Sloan: The Double Dummy Can Be Very Smart

Tax law isn't exactly a bundle of laughs. But tax lawyers occasionally compensate by inventing hilarious terms like "horizontal double dummy" to describe the paper-shuffling that they do. Most of us, of course, wouldn't recognize a double dummy if we tripped over it (or is it them?). But knowing about double dummies—a term apparently borrowed from bridge— is the key to unlocking one of the little mysteries of the newspaper business. To wit: why can McClatchy Newspapers get a tax break by selling its Minneapolis operations for less than it paid, while the New York Times Co. can't do that with The Boston Globe, and Tribune Co. can't do it with the Los Angeles Times? The answer: McClatchy did a double-dummy deal when it acquired the Star Tribune's parent company, Cowles Media, in 1998. But Times and Tribune did standard corporate reorganizations when they bought Affiliated Publications and Times Mirror, respectively, in 1993 and 2000. Most acquiring companies could do double dummies, but few go that route.

McClatchy completed the sale of the Minneapolis Star Tribune—or, to be technical, the McClatchy subsidiary that owned the Star Tribune—to Avista Capital Partners for $530 million last week. In addition, McClatchy says, the sale will generate a tax loss worth about $160 million, bringing total proceeds to $690 million.

The double dummy is helping McClatchy make the most of a bad deal. It paid a whopping $1.2 billion for Cowles in 1998: about 85 percent in cash, the other 15 percent in McClatchy stock. (Disclosure: NEWSWEEK's owner, The Washington Post Company, owned 28 percent of Cowles, and made a big profit on the 1998 sale.) Because McClatchy used a double dummy, anyone who got McClatchy stock in the deal had a tax-deferred transaction. In conventional deals, a buyer has to pay at least 40 percent of the price in stock for sellers to get the tax deferral. Even better, McClatchy got to add the $1 billion of cash that it paid in the deal to its "tax basis" in Cowles—the amount at which it valued Cowles for tax purposes. McClatchy wouldn't disclose its basis in Cowles. But by my math, without that $1 billion bump-up in basis, selling the Star Tribune for $530 million might have triggered a tax bill, not a refund.

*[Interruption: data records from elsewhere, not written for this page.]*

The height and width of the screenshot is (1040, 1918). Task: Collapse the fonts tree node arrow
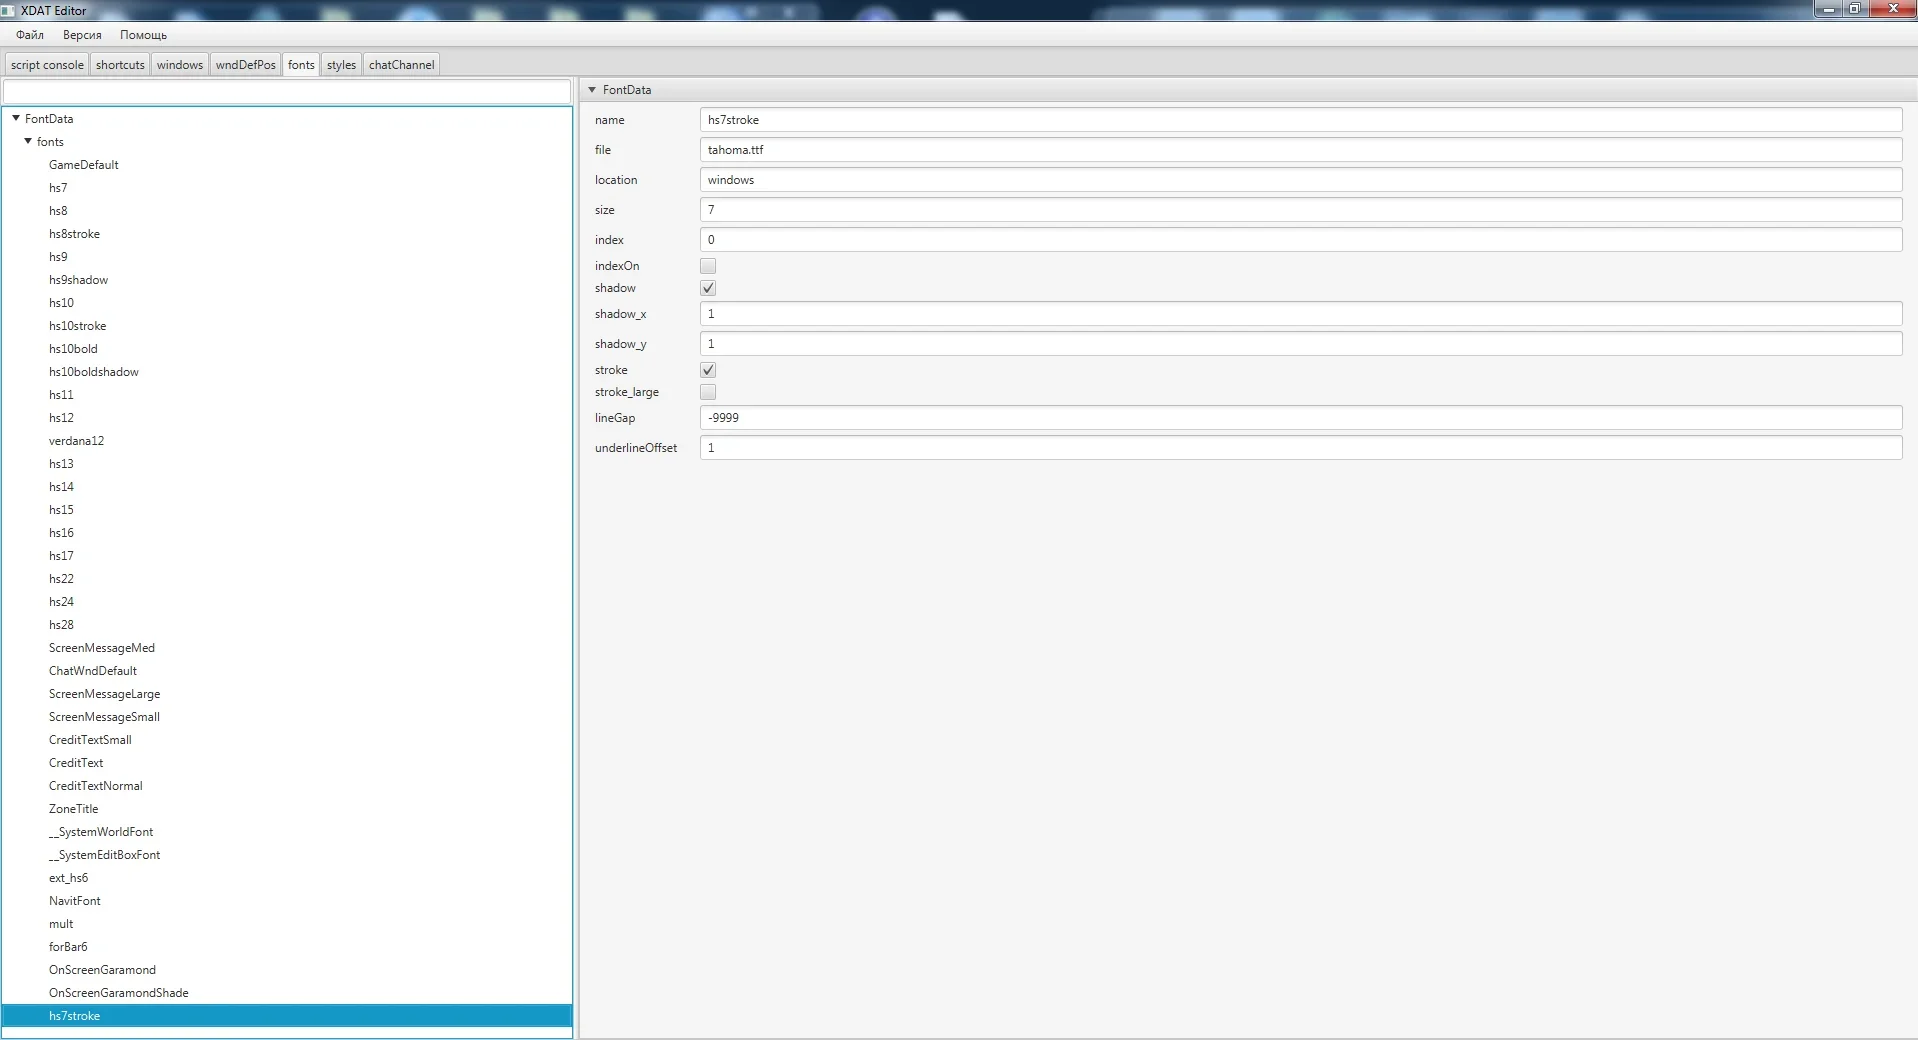(x=28, y=141)
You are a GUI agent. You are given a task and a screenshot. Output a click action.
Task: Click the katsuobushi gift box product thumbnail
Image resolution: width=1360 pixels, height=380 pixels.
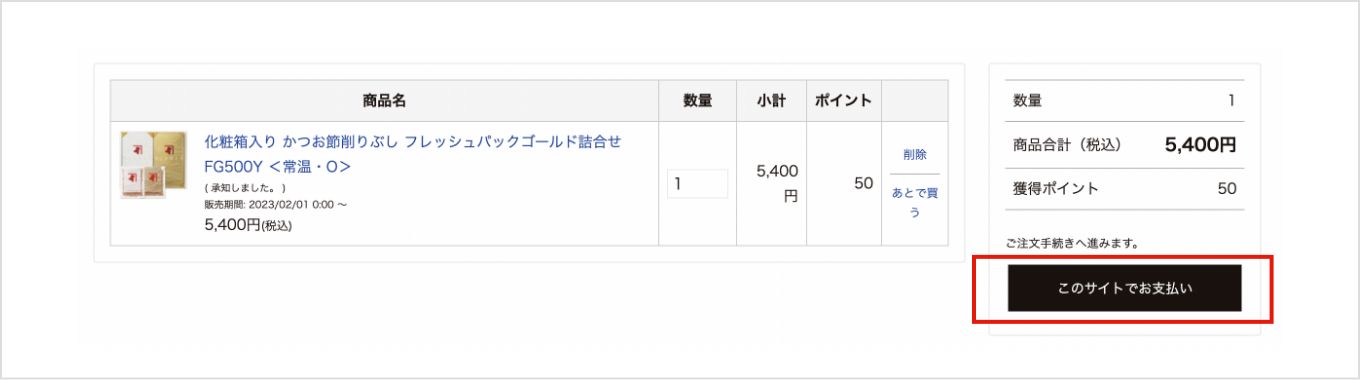pos(153,165)
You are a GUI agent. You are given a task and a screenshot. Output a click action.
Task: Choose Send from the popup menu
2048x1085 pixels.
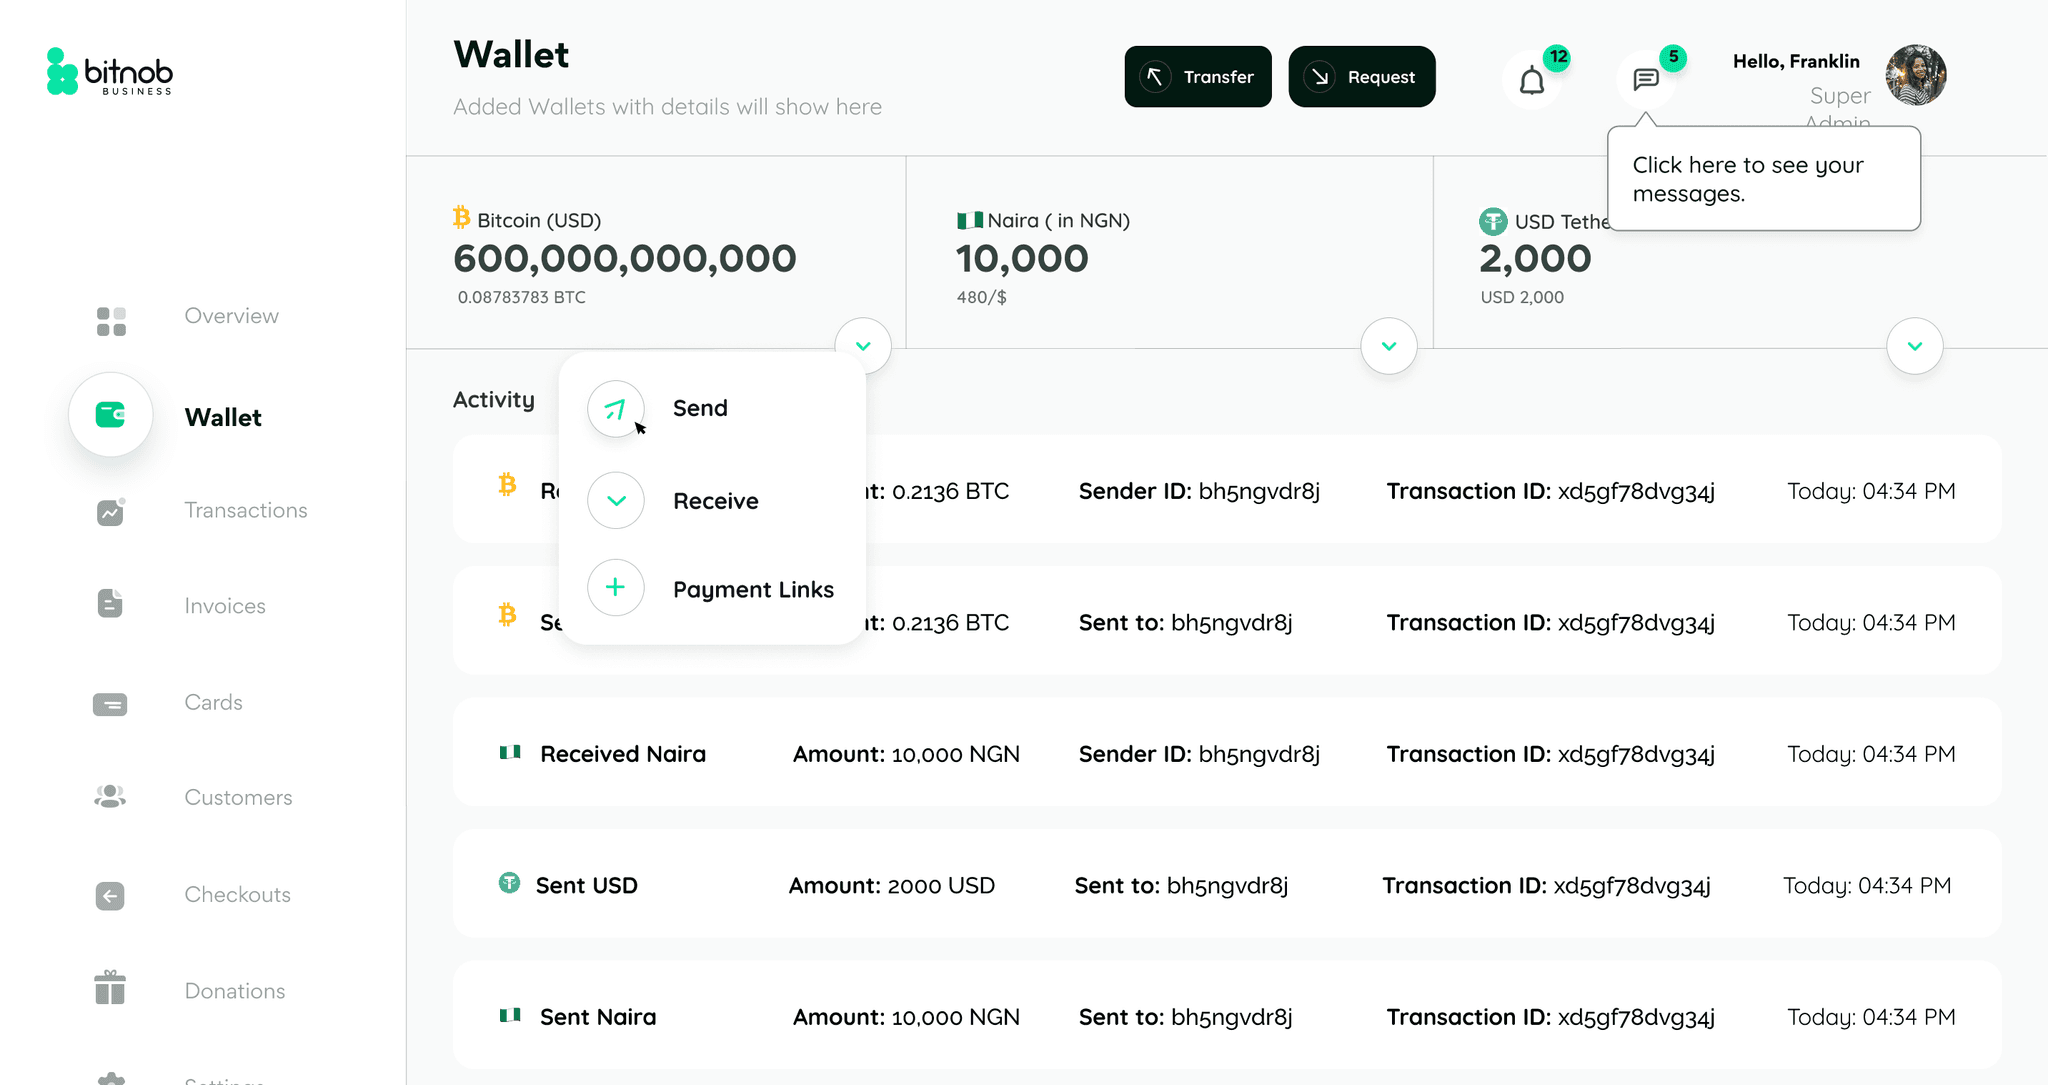[699, 408]
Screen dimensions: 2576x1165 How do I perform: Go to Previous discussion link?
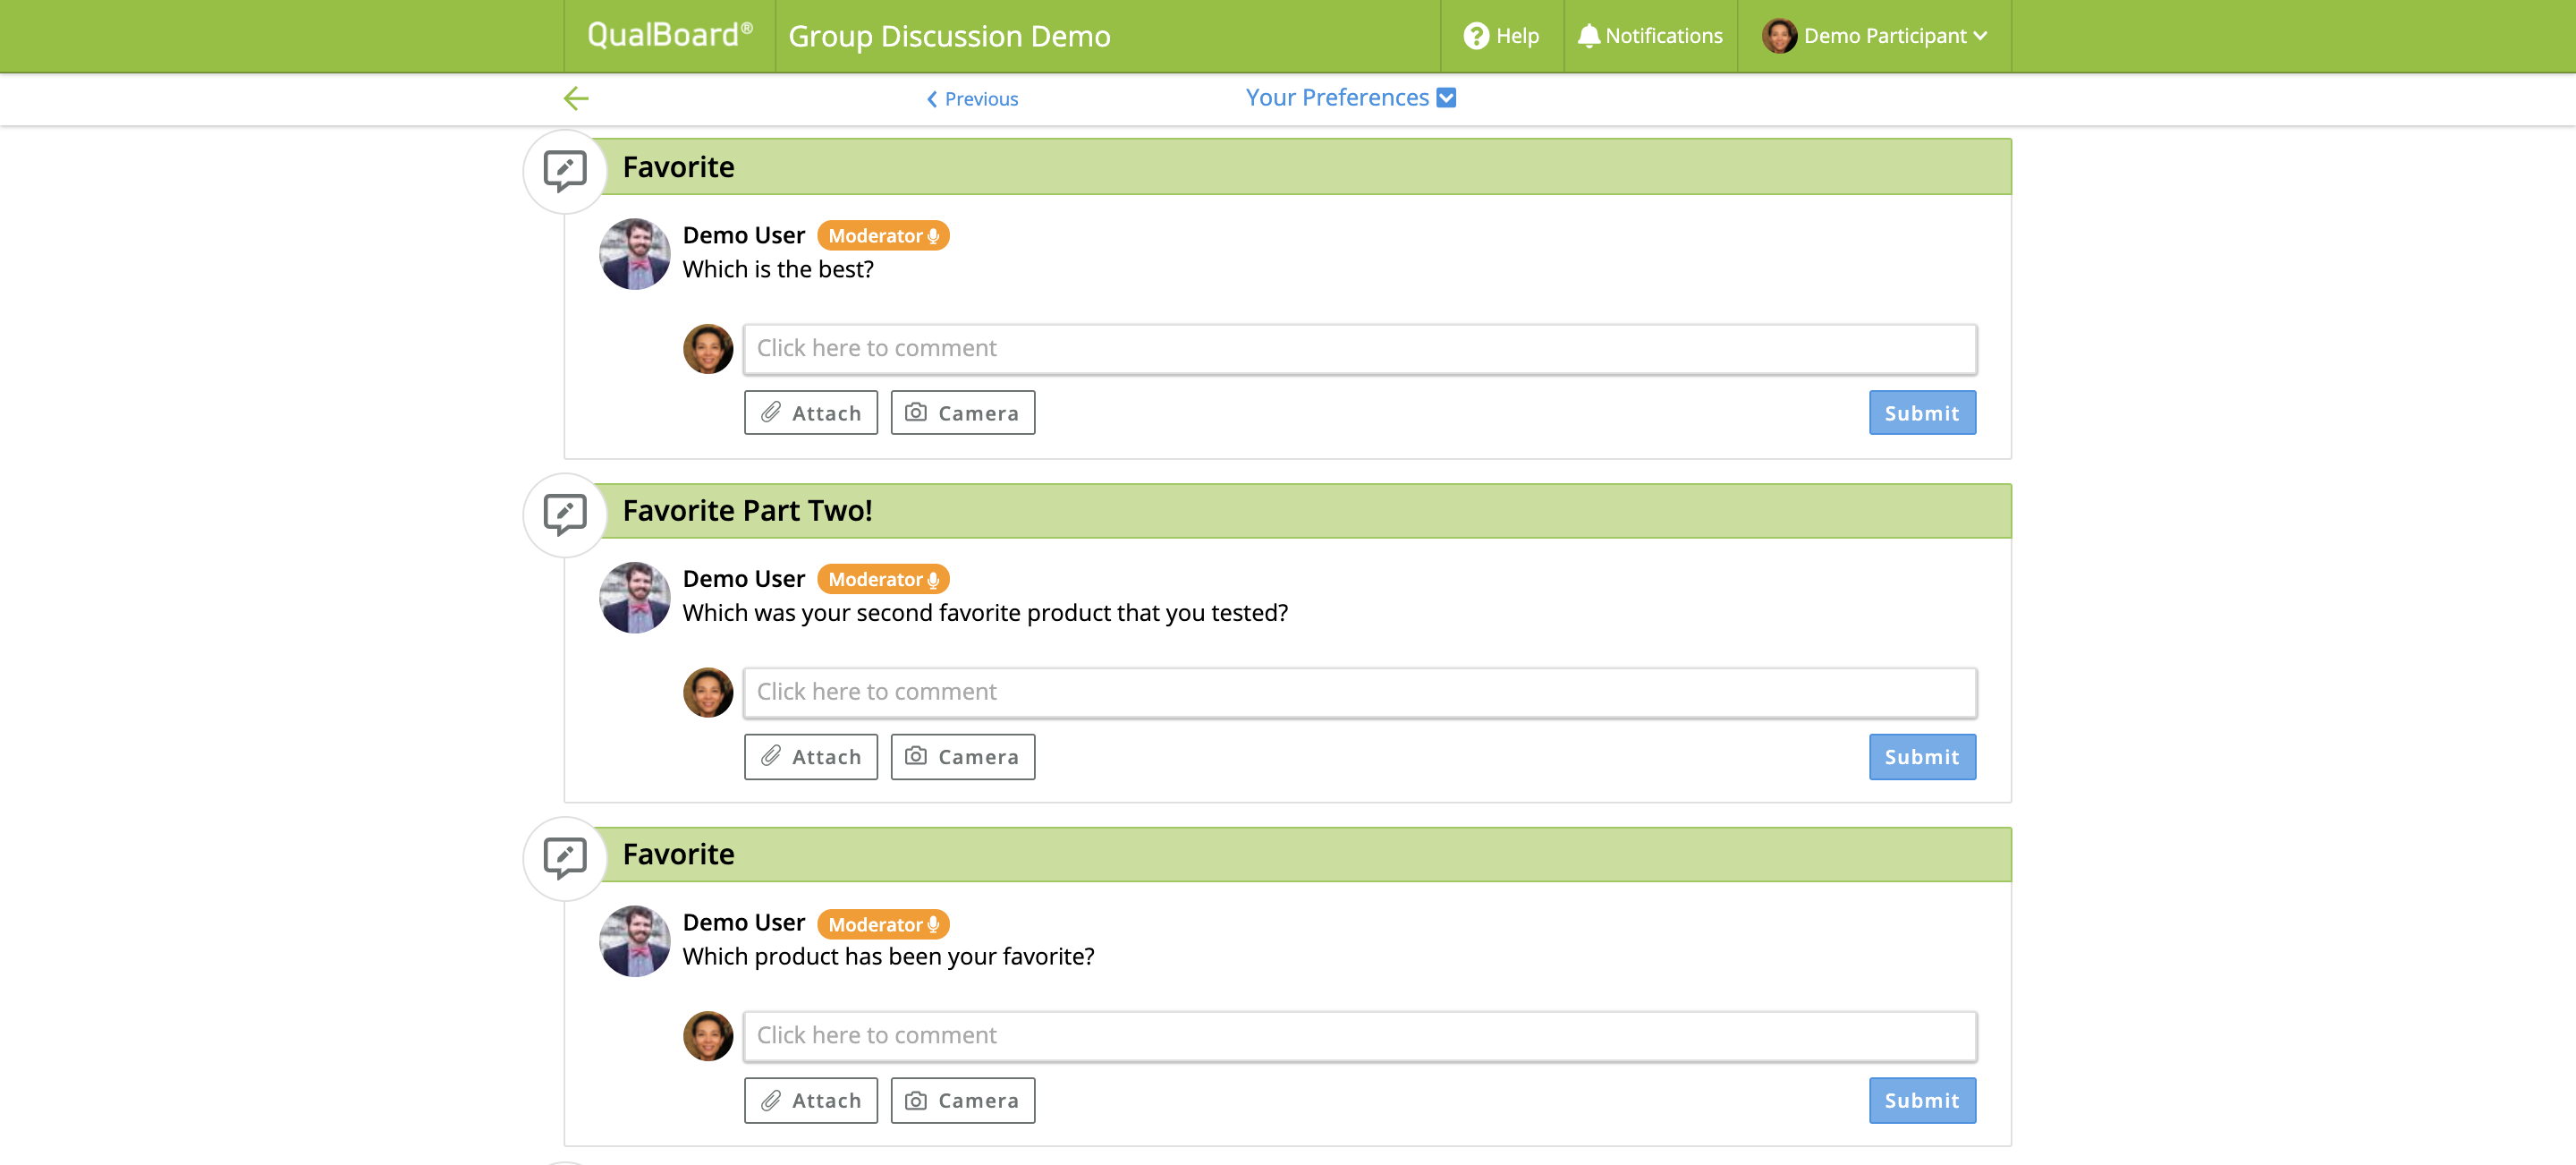pos(972,99)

"You can get the best of both worlds when you use a horizontal double dummy for a cash-and-stock transaction," says Lehman Brothers tax expert Robert Willens, who deconstructed the McClatchy-Cowles deal for me. "Selling stockholders worried about taxes can defer their gains by taking stock, and you can add the cash you pay to your tax basis in the acquired company."

Then there were the folks who didn't go the dummy route. When Tribune bought Times Mirror for $8.3 billion (of which $3.1 billion was cash) and New York Times bought The Boston Globe for $1 billion ($160 million cash), they did standard corporate reorganizations rather than horizontal double dummies. This means the buyers inherited the original owners' low tax basis in the acquired properties. Tribune, currently struggling to do some sort of tax-efficient deal, would doubtless be happy to have an extra $3.1 billion of tax basis in its newspapers. Times took an $814 million loss (for earnings purposes) in January on the decline in value of the Globe and the Worcester (Mass.) Telegram & Gazette, which it bought for $296 million in 1998. But selling those properties even at their current, lower value would probably trigger a tax bill because the papers' tax basis is below their market value. (Times says it has no plans to sell either paper.)

How do you do a double dummy? I thought you'd never ask. Instead of one company's absorbing the other, you set up a holding company to own both your company and the one you're acquiring. The holding-company structure may complicate life a bit—ask any corporate or tax lawyer why— but it can provide nifty breaks. Among them: if you sell the acquired company someday, your tax bill will be smaller (or your refund bigger) than with a conventional deal.

"Some people just don't like having a holding company," says Michael Solomon of Pillsbury Winthrop Shaw Pittman, who's advising Vulcan Materials on the tax aspects of its pending double-dummy cash-and-stock takeover of Florida Rock Industries. He says there's usually no reason not to go the double-dummy route, which he calls "a classic opportunity to find a gold nugget in the tax code."

Solomon says we don't see more such deals because most takeover players don't know this structure exists. To which I'd add a second factor: most acquirers never think to plan for the day that they may have to unload their shiny new property for less than they paid for it. Which, I suppose, makes them ... double dummies.